◆ ACTIVITY ◆
Set down each line of the data below exactly.

** RAW DATA follows **

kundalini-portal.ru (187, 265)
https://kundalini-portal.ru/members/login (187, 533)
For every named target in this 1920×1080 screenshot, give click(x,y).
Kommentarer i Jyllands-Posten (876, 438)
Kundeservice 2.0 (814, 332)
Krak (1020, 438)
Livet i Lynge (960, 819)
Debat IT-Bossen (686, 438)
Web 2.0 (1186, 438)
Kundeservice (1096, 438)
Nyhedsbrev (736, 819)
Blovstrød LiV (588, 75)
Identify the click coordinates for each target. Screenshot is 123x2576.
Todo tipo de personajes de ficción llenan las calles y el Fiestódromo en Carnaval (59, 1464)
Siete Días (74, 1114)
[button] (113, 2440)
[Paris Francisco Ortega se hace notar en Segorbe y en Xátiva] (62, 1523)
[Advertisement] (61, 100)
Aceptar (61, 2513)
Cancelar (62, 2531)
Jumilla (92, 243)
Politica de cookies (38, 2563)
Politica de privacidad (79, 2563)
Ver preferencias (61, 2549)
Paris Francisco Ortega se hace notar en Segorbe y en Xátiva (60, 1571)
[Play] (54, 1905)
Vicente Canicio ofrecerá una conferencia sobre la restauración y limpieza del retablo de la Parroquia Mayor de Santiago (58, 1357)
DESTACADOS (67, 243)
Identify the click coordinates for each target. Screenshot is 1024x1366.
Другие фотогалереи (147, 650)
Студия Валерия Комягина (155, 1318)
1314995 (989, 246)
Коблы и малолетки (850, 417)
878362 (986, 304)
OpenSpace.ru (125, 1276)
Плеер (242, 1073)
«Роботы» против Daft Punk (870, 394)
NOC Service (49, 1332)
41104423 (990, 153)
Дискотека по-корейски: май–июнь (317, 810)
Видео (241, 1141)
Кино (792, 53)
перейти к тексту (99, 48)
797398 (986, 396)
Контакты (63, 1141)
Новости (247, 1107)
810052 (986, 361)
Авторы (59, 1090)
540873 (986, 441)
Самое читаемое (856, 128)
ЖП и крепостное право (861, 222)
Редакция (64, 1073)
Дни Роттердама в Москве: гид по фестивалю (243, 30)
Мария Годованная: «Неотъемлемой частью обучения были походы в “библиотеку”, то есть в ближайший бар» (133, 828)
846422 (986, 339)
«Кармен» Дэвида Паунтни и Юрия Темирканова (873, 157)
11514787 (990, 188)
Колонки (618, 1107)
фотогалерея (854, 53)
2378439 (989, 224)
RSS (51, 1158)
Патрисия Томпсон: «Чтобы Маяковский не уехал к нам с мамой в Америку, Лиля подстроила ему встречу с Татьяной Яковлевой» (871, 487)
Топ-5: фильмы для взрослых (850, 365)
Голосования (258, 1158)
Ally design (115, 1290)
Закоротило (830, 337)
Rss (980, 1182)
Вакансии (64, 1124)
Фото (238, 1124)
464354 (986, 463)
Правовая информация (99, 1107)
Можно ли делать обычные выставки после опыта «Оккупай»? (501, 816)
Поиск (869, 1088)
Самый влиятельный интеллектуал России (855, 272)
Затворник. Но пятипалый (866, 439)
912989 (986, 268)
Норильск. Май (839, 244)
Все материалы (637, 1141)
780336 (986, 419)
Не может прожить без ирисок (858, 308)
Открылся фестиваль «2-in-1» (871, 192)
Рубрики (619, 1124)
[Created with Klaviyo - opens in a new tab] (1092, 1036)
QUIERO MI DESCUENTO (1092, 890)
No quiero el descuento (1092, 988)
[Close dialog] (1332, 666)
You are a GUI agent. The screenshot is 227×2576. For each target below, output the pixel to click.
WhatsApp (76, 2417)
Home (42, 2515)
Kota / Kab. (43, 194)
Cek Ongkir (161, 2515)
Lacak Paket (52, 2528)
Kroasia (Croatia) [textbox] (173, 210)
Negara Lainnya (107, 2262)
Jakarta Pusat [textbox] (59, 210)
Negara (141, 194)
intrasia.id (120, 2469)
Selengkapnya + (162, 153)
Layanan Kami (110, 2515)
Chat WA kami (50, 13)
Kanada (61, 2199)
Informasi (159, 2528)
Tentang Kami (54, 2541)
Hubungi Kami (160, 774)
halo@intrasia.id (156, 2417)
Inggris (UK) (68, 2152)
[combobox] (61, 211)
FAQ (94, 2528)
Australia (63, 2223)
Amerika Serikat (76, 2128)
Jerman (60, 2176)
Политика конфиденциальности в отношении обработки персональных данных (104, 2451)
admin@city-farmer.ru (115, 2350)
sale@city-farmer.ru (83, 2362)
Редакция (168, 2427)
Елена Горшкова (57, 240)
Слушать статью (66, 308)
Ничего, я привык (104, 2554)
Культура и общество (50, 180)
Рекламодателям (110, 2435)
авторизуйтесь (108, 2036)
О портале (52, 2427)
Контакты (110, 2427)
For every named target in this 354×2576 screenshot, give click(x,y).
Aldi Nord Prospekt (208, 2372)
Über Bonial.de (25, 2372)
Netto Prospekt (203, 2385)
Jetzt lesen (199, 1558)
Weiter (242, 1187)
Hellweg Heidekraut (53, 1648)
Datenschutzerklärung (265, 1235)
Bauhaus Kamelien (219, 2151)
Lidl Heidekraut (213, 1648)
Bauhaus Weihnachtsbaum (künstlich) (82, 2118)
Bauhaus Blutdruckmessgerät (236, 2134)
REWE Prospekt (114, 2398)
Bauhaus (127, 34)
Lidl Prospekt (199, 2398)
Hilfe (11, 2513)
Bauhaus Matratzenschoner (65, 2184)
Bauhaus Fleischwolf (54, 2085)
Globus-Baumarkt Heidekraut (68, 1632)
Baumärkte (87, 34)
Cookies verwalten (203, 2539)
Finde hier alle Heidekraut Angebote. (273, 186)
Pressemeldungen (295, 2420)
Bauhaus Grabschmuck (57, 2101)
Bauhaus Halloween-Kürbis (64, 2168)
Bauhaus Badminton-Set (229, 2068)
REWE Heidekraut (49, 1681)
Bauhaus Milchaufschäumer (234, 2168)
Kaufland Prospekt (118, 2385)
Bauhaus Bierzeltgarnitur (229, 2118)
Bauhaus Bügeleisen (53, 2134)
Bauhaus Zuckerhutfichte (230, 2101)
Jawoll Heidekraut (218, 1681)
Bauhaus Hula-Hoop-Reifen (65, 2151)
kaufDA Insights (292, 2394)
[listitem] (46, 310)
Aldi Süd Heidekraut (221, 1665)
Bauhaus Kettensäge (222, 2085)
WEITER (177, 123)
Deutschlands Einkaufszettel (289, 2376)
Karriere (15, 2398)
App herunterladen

** End of RAW DATA **

◆ SOLUTION FOR THIS TASK ◆
kundalini-portal.ru (187, 265)
https://kundalini-portal.ru/members/login (187, 533)
For every named target in this 1920×1080 screenshot, give click(x,y).
Kommentarer i Jyllands-Posten (876, 438)
Kundeservice 2.0 (814, 332)
Krak (1020, 438)
Livet i Lynge (960, 819)
Debat IT-Bossen (686, 438)
Web 2.0 (1186, 438)
Kundeservice (1096, 438)
Nyhedsbrev (736, 819)
Blovstrød LiV (588, 75)
Identify the click coordinates for each target. Screenshot is 123x2576.
Todo tipo de personajes de ficción llenan las calles y el Fiestódromo en Carnaval (59, 1464)
Siete Días (74, 1114)
[button] (113, 2440)
[Paris Francisco Ortega se hace notar en Segorbe y en Xátiva] (62, 1523)
[Advertisement] (61, 100)
Aceptar (61, 2513)
Cancelar (62, 2531)
Jumilla (92, 243)
Politica de cookies (38, 2563)
Politica de privacidad (79, 2563)
Ver preferencias (61, 2549)
Paris Francisco Ortega se hace notar en Segorbe y en Xátiva (60, 1571)
[Play] (54, 1905)
Vicente Canicio ofrecerá una conferencia sobre la restauración y limpieza del retablo de la Parroquia Mayor de Santiago (58, 1357)
DESTACADOS (67, 243)
Identify the click coordinates for each target. Screenshot is 1024x1366.
Другие фотогалереи (147, 650)
Студия Валерия Комягина (155, 1318)
1314995 (989, 246)
Коблы и малолетки (850, 417)
878362 (986, 304)
OpenSpace.ru (125, 1276)
Плеер (242, 1073)
«Роботы» против Daft Punk (870, 394)
NOC Service (49, 1332)
41104423 (990, 153)
Дискотека по-корейски: май–июнь (317, 810)
Видео (241, 1141)
Кино (792, 53)
перейти к тексту (99, 48)
797398 (986, 396)
Контакты (63, 1141)
Новости (247, 1107)
810052 (986, 361)
Авторы (59, 1090)
540873 (986, 441)
Самое читаемое (856, 128)
ЖП и крепостное право (861, 222)
Редакция (64, 1073)
Дни Роттердама в Москве: гид по фестивалю (243, 30)
Мария Годованная: «Неотъемлемой частью обучения были походы в “библиотеку”, то есть в ближайший бар» (133, 828)
846422 (986, 339)
«Кармен» Дэвида Паунтни и Юрия Темирканова (873, 157)
11514787 (990, 188)
Колонки (618, 1107)
фотогалерея (854, 53)
2378439 (989, 224)
RSS (51, 1158)
Патрисия Томпсон: «Чтобы Маяковский не уехал к нам с мамой в Америку, Лиля подстроила ему встречу с Татьяной Яковлевой» (871, 487)
Топ-5: фильмы для взрослых (850, 365)
Голосования (258, 1158)
Ally design (115, 1290)
Закоротило (830, 337)
Rss (980, 1182)
Вакансии (64, 1124)
Фото (238, 1124)
464354 (986, 463)
Правовая информация (99, 1107)
Можно ли делать обычные выставки после опыта «Оккупай»? (501, 816)
Поиск (869, 1088)
Самый влиятельный интеллектуал России (855, 272)
Затворник. Но пятипалый (866, 439)
912989 (986, 268)
Норильск. Май (839, 244)
Все материалы (637, 1141)
780336 (986, 419)
Не может прожить без ирисок (858, 308)
Открылся фестиваль «2-in-1» (871, 192)
Рубрики (619, 1124)
[Created with Klaviyo - opens in a new tab] (1092, 1036)
QUIERO MI DESCUENTO (1092, 890)
No quiero el descuento (1092, 988)
[Close dialog] (1332, 666)
You are a GUI agent. The screenshot is 227×2576. For each target below, output the pixel to click.
WhatsApp (76, 2417)
Home (42, 2515)
Kota / Kab. (43, 194)
Cek Ongkir (161, 2515)
Lacak Paket (52, 2528)
Kroasia (Croatia) [textbox] (173, 210)
Negara Lainnya (107, 2262)
Jakarta Pusat [textbox] (59, 210)
Negara (141, 194)
intrasia.id (120, 2469)
Selengkapnya + (162, 153)
Layanan Kami (110, 2515)
Chat WA kami (50, 13)
Kanada (61, 2199)
Informasi (159, 2528)
Tentang Kami (54, 2541)
Hubungi Kami (160, 774)
halo@intrasia.id (156, 2417)
Inggris (UK) (68, 2152)
[combobox] (61, 211)
FAQ (94, 2528)
Australia (63, 2223)
Amerika Serikat (76, 2128)
Jerman (60, 2176)
Политика конфиденциальности в отношении обработки персональных данных (104, 2451)
admin@city-farmer.ru (115, 2350)
sale@city-farmer.ru (83, 2362)
Редакция (168, 2427)
Елена Горшкова (57, 240)
Слушать статью (66, 308)
Ничего, я привык (104, 2554)
Культура и общество (50, 180)
Рекламодателям (110, 2435)
авторизуйтесь (108, 2036)
О портале (52, 2427)
Контакты (110, 2427)
For every named target in this 354×2576 screenshot, give click(x,y).
Aldi Nord Prospekt (208, 2372)
Über Bonial.de (25, 2372)
Netto Prospekt (203, 2385)
Jetzt lesen (199, 1558)
Weiter (242, 1187)
Hellweg Heidekraut (53, 1648)
Datenschutzerklärung (265, 1235)
Bauhaus Kamelien (219, 2151)
Lidl Heidekraut (213, 1648)
Bauhaus Weihnachtsbaum (künstlich) (82, 2118)
Bauhaus Blutdruckmessgerät (236, 2134)
REWE Prospekt (114, 2398)
Bauhaus (127, 34)
Lidl Prospekt (199, 2398)
Hilfe (11, 2513)
Bauhaus Matratzenschoner (65, 2184)
Bauhaus Fleischwolf (54, 2085)
Globus-Baumarkt Heidekraut (68, 1632)
Baumärkte (87, 34)
Cookies verwalten (203, 2539)
Finde hier alle Heidekraut Angebote. (273, 186)
Pressemeldungen (295, 2420)
Bauhaus Grabschmuck (57, 2101)
Bauhaus Halloween-Kürbis (64, 2168)
Bauhaus Badminton-Set (229, 2068)
REWE Heidekraut (49, 1681)
Bauhaus Milchaufschäumer (234, 2168)
Kaufland Prospekt (118, 2385)
Bauhaus Bierzeltgarnitur (229, 2118)
Bauhaus Bügeleisen (53, 2134)
Bauhaus Zuckerhutfichte (230, 2101)
Jawoll Heidekraut (218, 1681)
Bauhaus Hula-Hoop-Reifen (65, 2151)
kaufDA Insights (292, 2394)
[listitem] (46, 310)
Aldi Süd Heidekraut (221, 1665)
Bauhaus Kettensäge (222, 2085)
WEITER (177, 123)
Deutschlands Einkaufszettel (289, 2376)
Karriere (15, 2398)
App herunterladen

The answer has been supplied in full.